Le demandeur, M. Rebuck, affirme avoir vérifié l’étiquette ÉnerGuide à l’achat de son nouveau véhicule utilitaire sport Ford Edge 2014. L’étiquette indiquait une consommation de 36 mpg pour la conduite sur l’autoroute, alors que son véhicule affichait une consommation de carburant de 23 mpg. Un examen des méthodes d’essai utilisées par Ford pour générer les données sur la consommation de carburant affichées sur les étiquettes ÉnerGuide a démontré que ce constructeur automobile avait utilisé un essai à deux cycles à l’égard des véhicules 2013 et 2014, même s’il avait utilisé un essai à cinq cycles pour des véhicules comparables aux États-Unis. Il est important de noter que l’essai à cinq cycles n’a été adopté par le ministère fédéral des Ressources naturelles du Canada qu’en 2015.
La Cour supérieure de justice de l’Ontario a rejeté l’action collective à la suite de la requête en jugement sommaire de Ford, au milieu de 2022 [2]. En appel, la Cour d’appel de l’Ontario a confirmé cette décision [3]. En effet, la Cour d’appel a convenu avec le juge saisi de la requête que les défendeurs s’étaient conformés aux directives et lignes directrices du gouvernement fédéral, notamment en utilisant l’essai à deux cycles en 2013 et en 2014.
Comme il a été mentionné ci-dessus, la Cour supérieure de justice de l’Ontario a rejeté l’action collective à la suite d’une requête en jugement sommaire en 2022. Le juge Belobaba a rejeté la demande fondée sur la Loi sur la concurrence principalement parce que les défendeurs s’étaient conformés aux lignes directrices du gouvernement fédéral qui prescrivaient une méthode d’essai à deux cycles. Le demandeur n’avait pas non plus établi que les étiquettes donnaient une impression générale qui était fausse ou trompeuse.
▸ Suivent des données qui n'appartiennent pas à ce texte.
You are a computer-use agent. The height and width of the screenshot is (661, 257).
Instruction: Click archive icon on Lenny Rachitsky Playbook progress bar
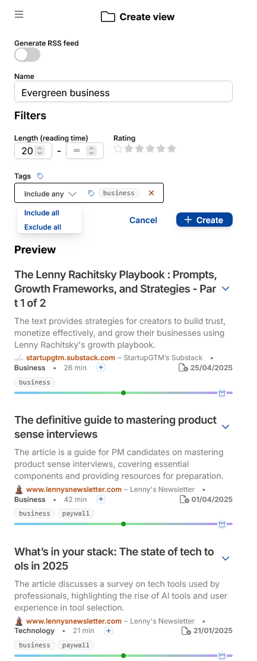click(x=221, y=393)
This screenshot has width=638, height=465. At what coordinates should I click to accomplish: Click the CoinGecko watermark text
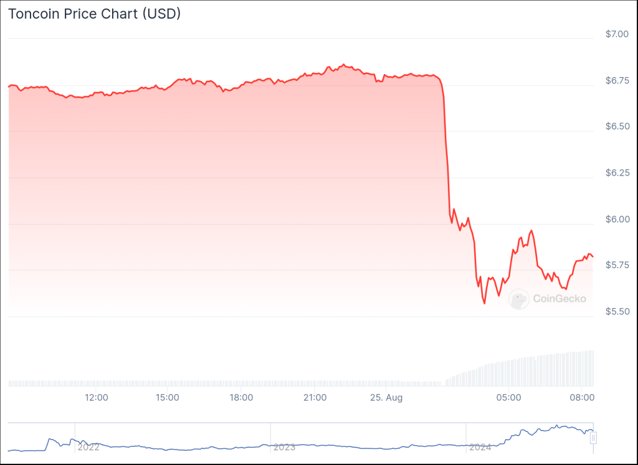[559, 299]
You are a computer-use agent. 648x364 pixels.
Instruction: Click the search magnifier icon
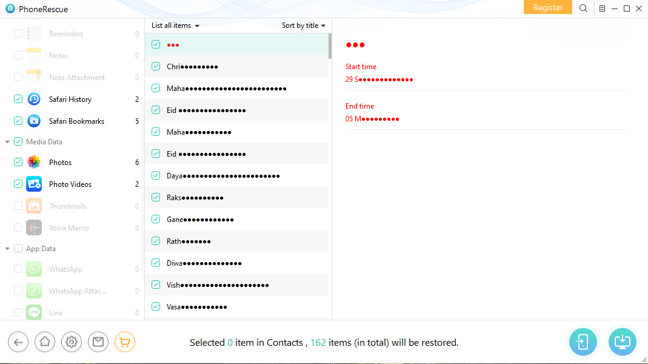click(583, 8)
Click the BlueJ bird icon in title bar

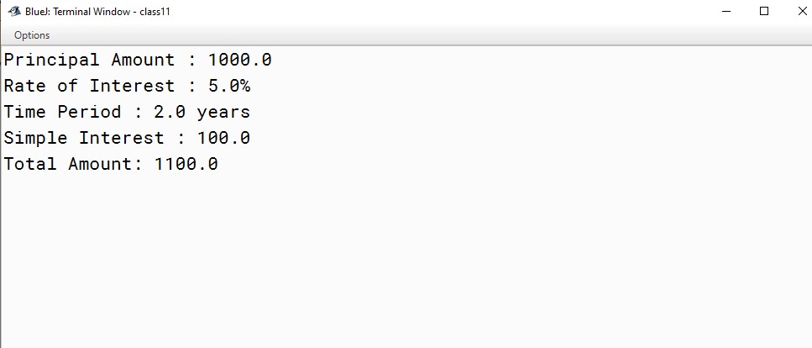(x=14, y=12)
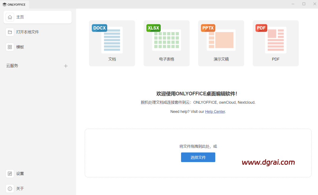Click the home icon in sidebar
The height and width of the screenshot is (195, 318).
pos(10,17)
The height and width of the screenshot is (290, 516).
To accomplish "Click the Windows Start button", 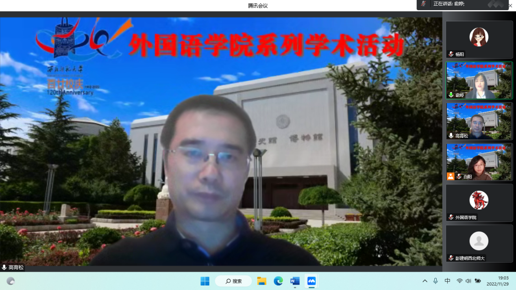I will coord(205,281).
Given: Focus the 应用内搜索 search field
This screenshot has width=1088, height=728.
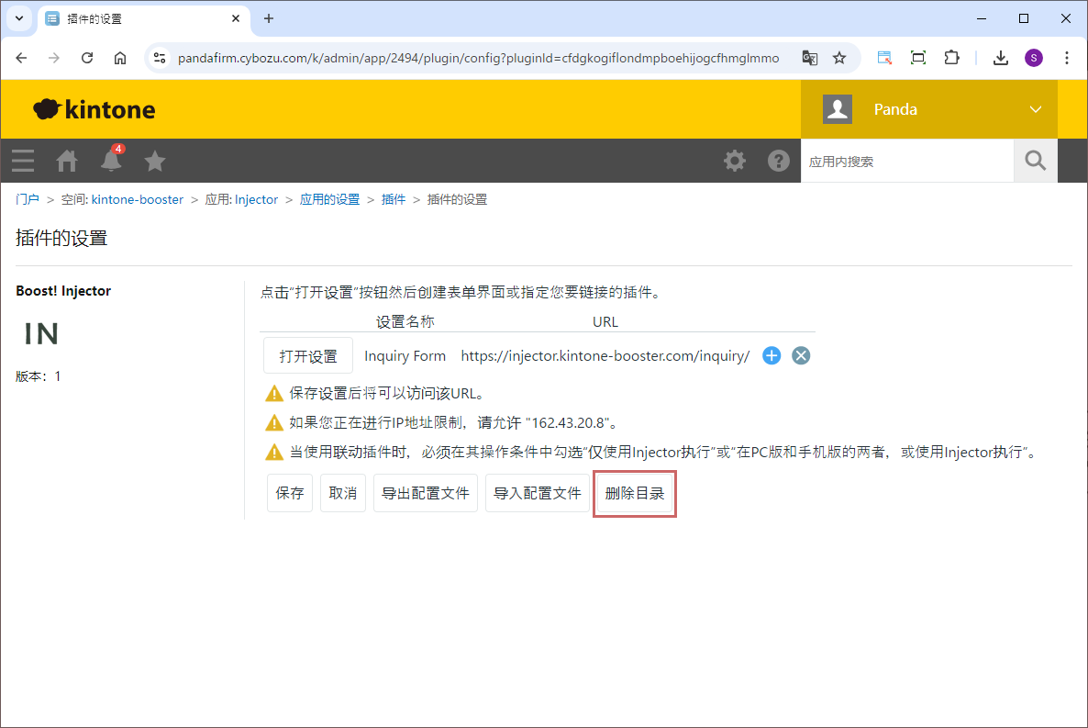Looking at the screenshot, I should click(905, 161).
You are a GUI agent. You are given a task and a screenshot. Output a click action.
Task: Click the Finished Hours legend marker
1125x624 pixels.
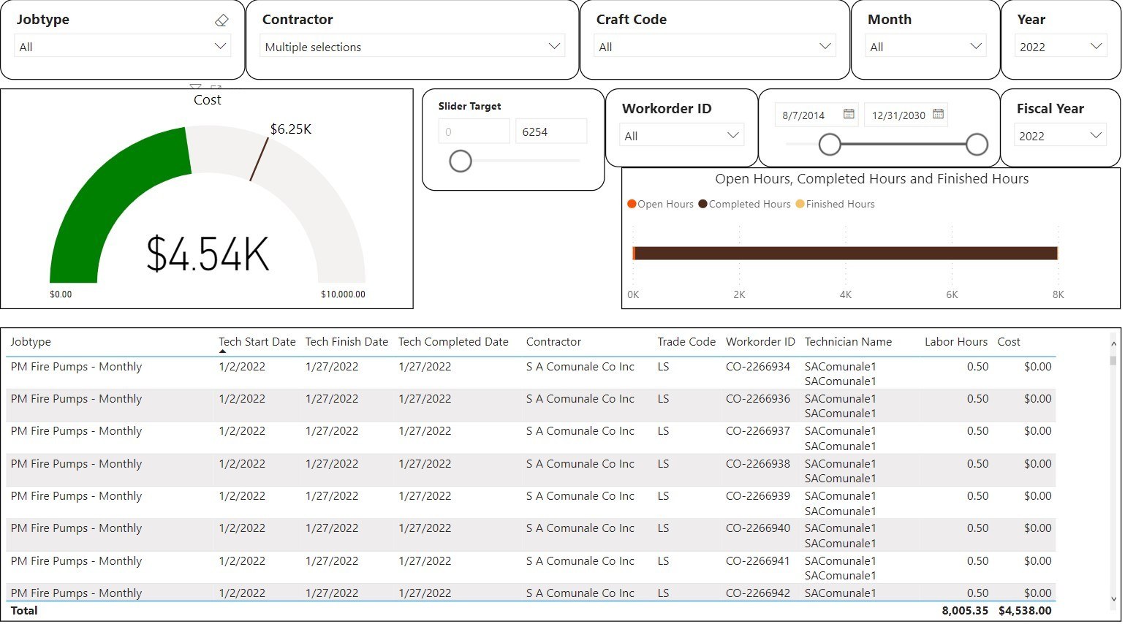coord(800,204)
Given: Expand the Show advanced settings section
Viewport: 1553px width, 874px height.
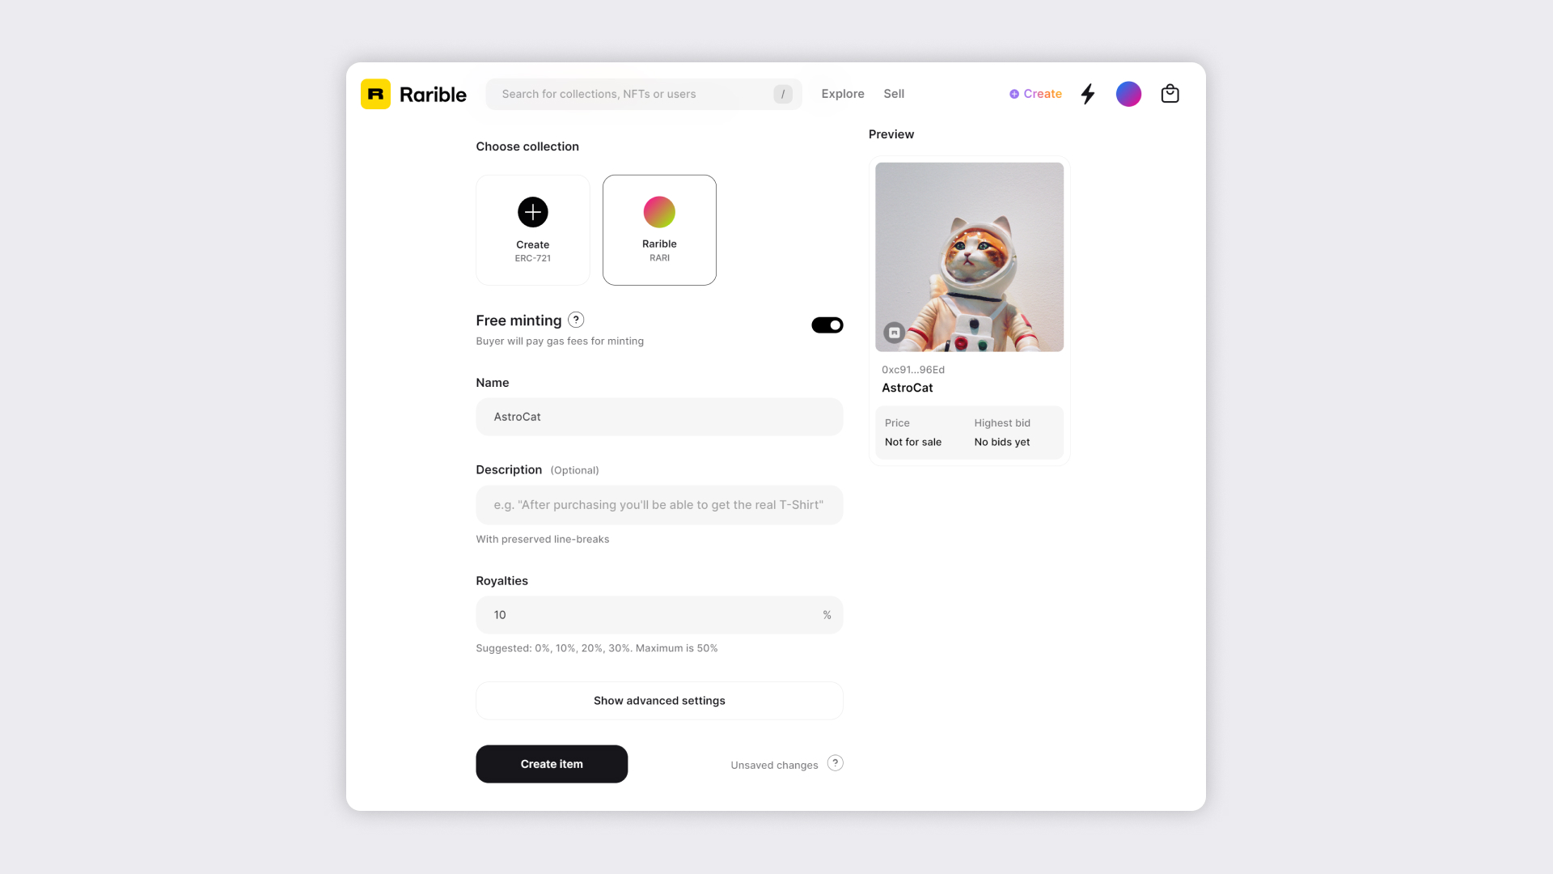Looking at the screenshot, I should [659, 700].
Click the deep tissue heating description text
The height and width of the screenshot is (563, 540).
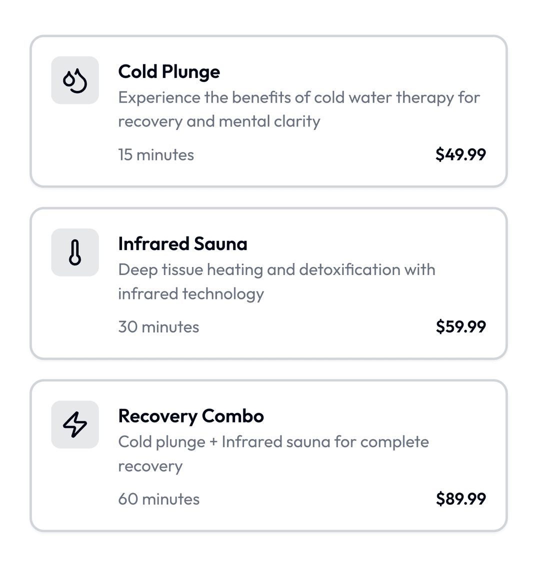277,270
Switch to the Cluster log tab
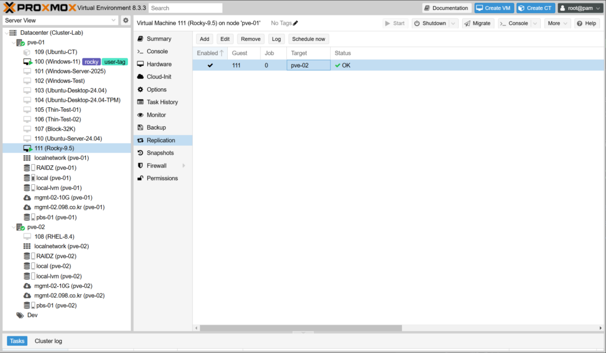The height and width of the screenshot is (353, 606). (x=48, y=341)
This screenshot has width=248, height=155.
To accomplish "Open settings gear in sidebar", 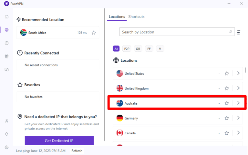I will coord(7,147).
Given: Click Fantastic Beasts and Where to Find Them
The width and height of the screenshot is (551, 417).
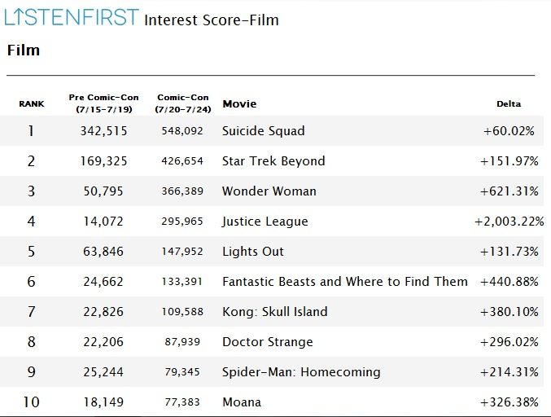Looking at the screenshot, I should [345, 282].
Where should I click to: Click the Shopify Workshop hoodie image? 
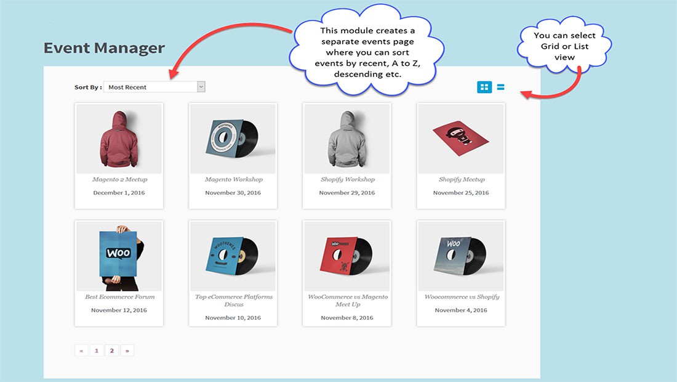click(x=346, y=138)
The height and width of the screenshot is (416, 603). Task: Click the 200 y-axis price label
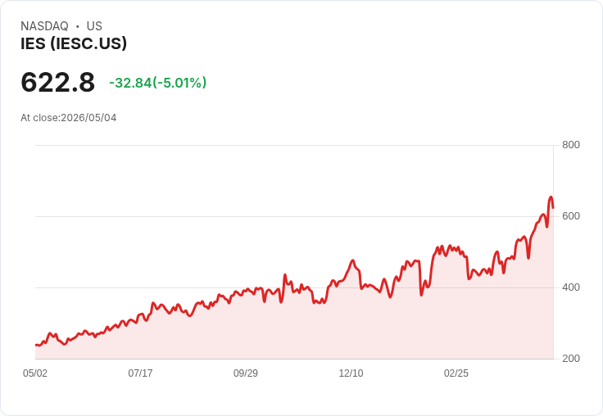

En ce qui a trait aux réclamations en matière de protection du consommateur, le demandeur avait fait valoir que Ford aurait dû fournir, en plus des étiquettes, des renseignements supplémentaires sur les différences entre les essais à deux cycles et ceux à cinq cycles. Le juge Belobaba a axé son analyse sur la question de savoir s’il y avait eu une [traduction] « non-divulgation » fausse, trompeuse ou mensongère. Il a conclu, en se fondant sur le témoignage d’expert des défendeurs, que les étiquettes ÉnerGuide renvoyaient aux Guides de consommation de carburant publiés par le gouvernement fédéral, lesquels fournissaient des renseignements détaillés sur les méthodes d’essais, et que les consommateurs pour qui la consommation de carburant était importante auraient normalement consulté ces guides.
Le demandeur a contesté en vain ces conclusions en appel. La Cour d’appel de l’Ontario a statué que :
- en 2014, même s’il était largement reconnu que l’essai à cinq cycles était plus représentatif des conditions de conduite réelles, Ford n’était pas pour autant tenu de passer à ce type d’essai au Canada puisque le gouvernement n’exigeait que l’essai à deux cycles;
- l’« impression générale » donnée par l’étiquette ÉnerGuide à l’acheteur moyen n’était pas que les estimations énumérées prédisaient la consommation réelle de carburant;
- l’étiquette ÉnerGuide renvoie clairement les clients aux guides fédéraux, de sorte que [traduction] « des renseignements précis et utiles sur la consommation de carburant » leur sont fournis.
Il s’agit d’une affaire importante pour les participants du secteur de l’automobile et pour tous les défendeurs qui pourraient être visés par une action collective, car elle démontre la réticence des tribunaux à tenir les parties responsables de réclamations en matière de droit privé lorsqu’elles ont respecté les exigences gouvernementales. Cette décision est d’autant plus importante dans le contexte actuel, où nous constatons une hausse des poursuites en matière de contentieux climatique intentées contre des entités privées.
[1] Rebuck v. Ford Motor Co., [2018] O.J. No. 6709 (QL).
[2] Rebuck v. Ford Motor Company, 2022 ONSC 2396.
[3] Rebuck v. Ford Motor Company, 2023 ONCA 121.